Third-hand smoke is the chemical residue left on surfaces where smoking has occurred, such as floors, furniture and clothes. It is particularly harmful for children who inhale or ingest the residue as they crawl on carpets or play on furniture.
It is too soon to say whether third-hand e-cigarette emissions pose a health risk, says Alshbool, but it is also far too soon to say that they don’t.

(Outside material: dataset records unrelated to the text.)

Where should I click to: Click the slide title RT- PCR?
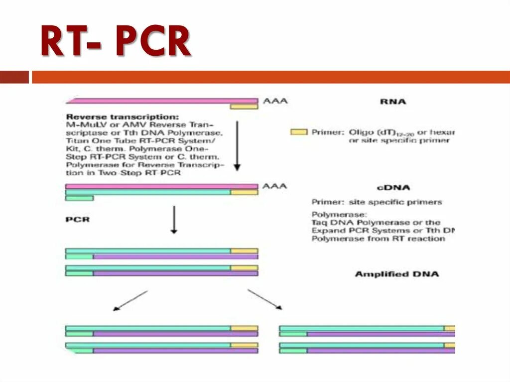116,43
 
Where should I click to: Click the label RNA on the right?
393,102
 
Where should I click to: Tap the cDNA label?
393,188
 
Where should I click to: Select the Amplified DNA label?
396,274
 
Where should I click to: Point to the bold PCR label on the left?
77,219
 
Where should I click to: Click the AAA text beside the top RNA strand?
275,101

“They do not have the tar of traditional cigarettes,” she says, “but there is a significant overlap between the toxicant profile of traditional and e-cigarettes. They are not emission-free, as many believe them to be.”
Because there are so many devices and flavors on the market—more than 400 brands of devices and some 8,000 flavors—it’s impossible to develop a universal profile of the ingredients or their effects. At least some solutions and emissions, however, contain heavy metals like nickel, tin and lead. Almost all of the vapors contain nicotine and propylene glycol, and the flavoring agents are widely variable in their composition.
“Bystanders can also breathe in what the e-cigarette user exhales,” says Alshbool. “So second-hand vaping could be an issue.”
The research on humans is still in the preliminary stages, and Alshbool is cautious about extrapolating from her mice studies. What’s needed, she says, are more studies, including research on second- and third-hand vaping and dual users of both tobacco products and e-cigarettes.
“From a pharmaceutical perspective, the effect of dual use could be additive or synergistic,” she says. “We can’t draw a conclusion at this stage. We need more studies. The bottom line, however, is that it is not harmless.”